ASSIGNED TASK: A word-for-word copy of the lines below, starting at the line with "Where should I" and ending at the last one, is what you should give. Omit every picture.

AVAILABLE DATA:

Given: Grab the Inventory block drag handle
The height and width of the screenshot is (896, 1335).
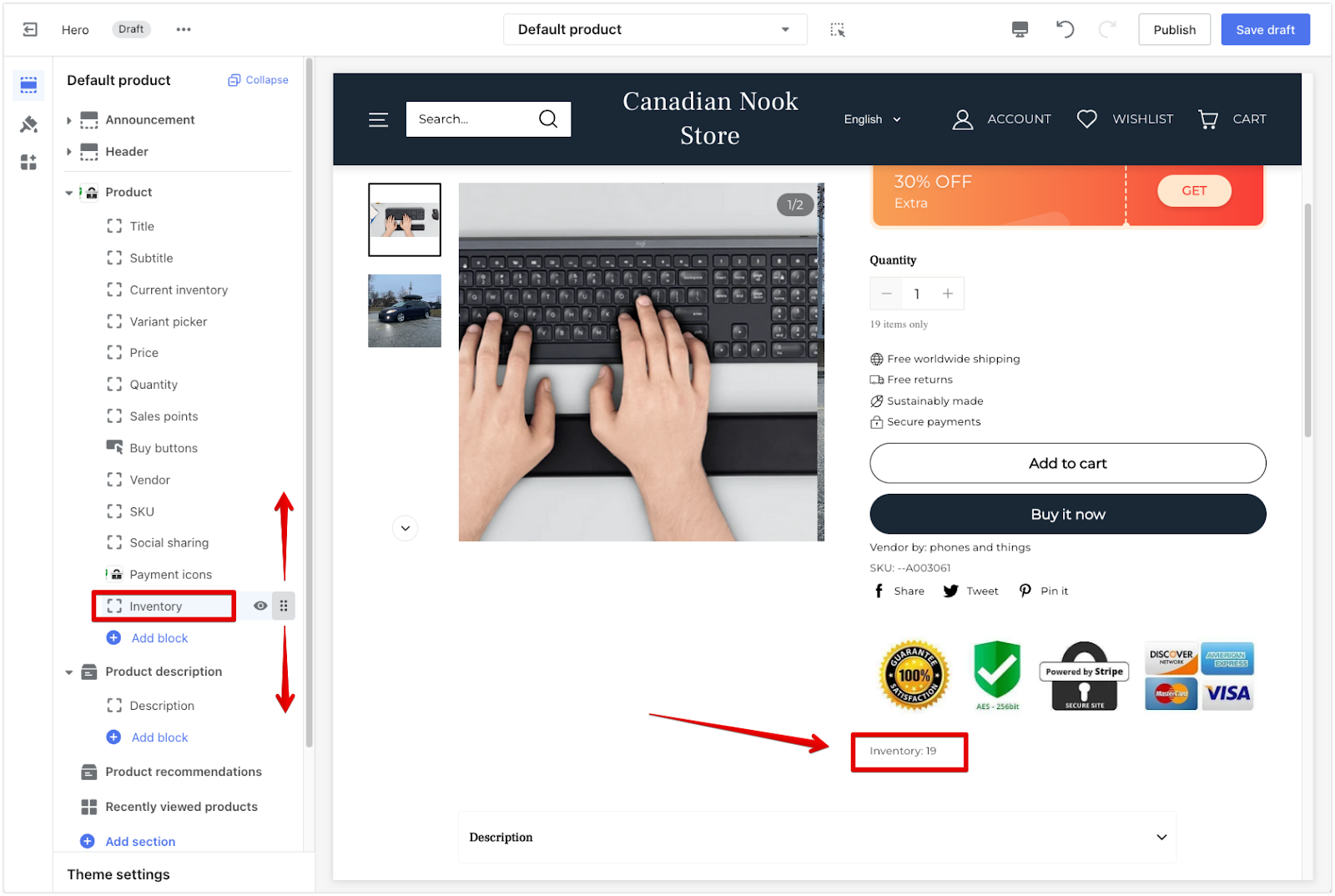Looking at the screenshot, I should tap(284, 606).
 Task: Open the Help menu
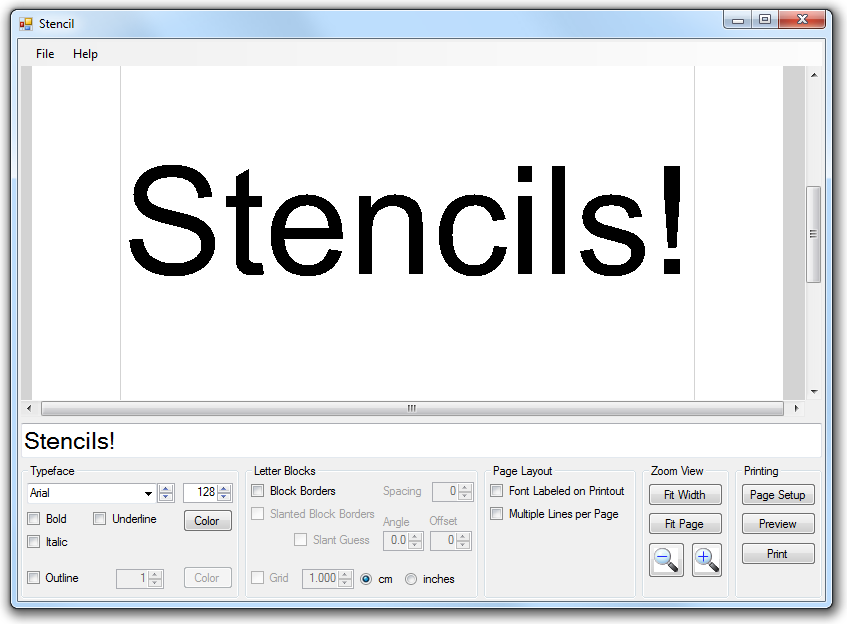(86, 54)
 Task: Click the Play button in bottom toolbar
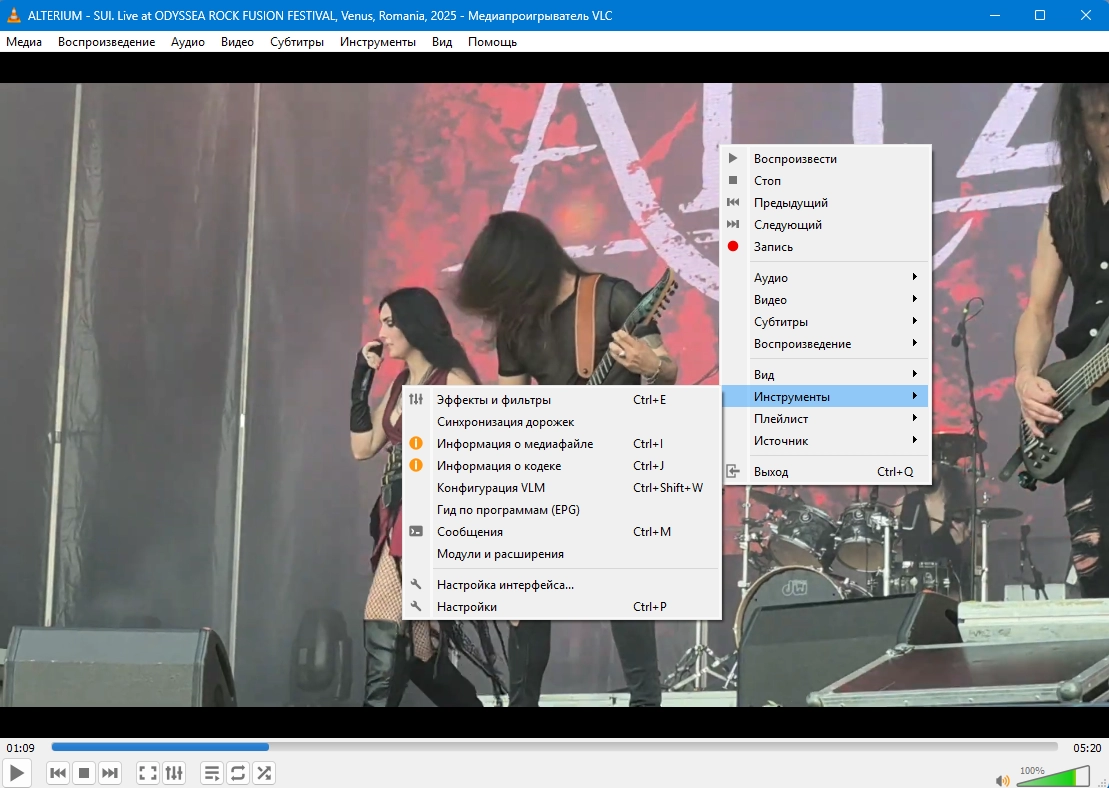17,773
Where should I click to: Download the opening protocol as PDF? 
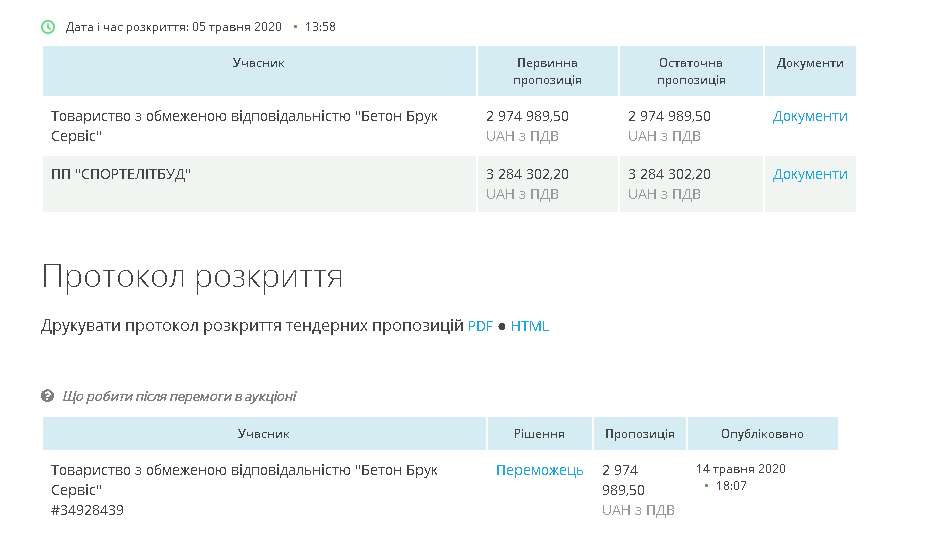tap(480, 326)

REPLY:
Where should I click to: Download the opening protocol as PDF? 
tap(480, 326)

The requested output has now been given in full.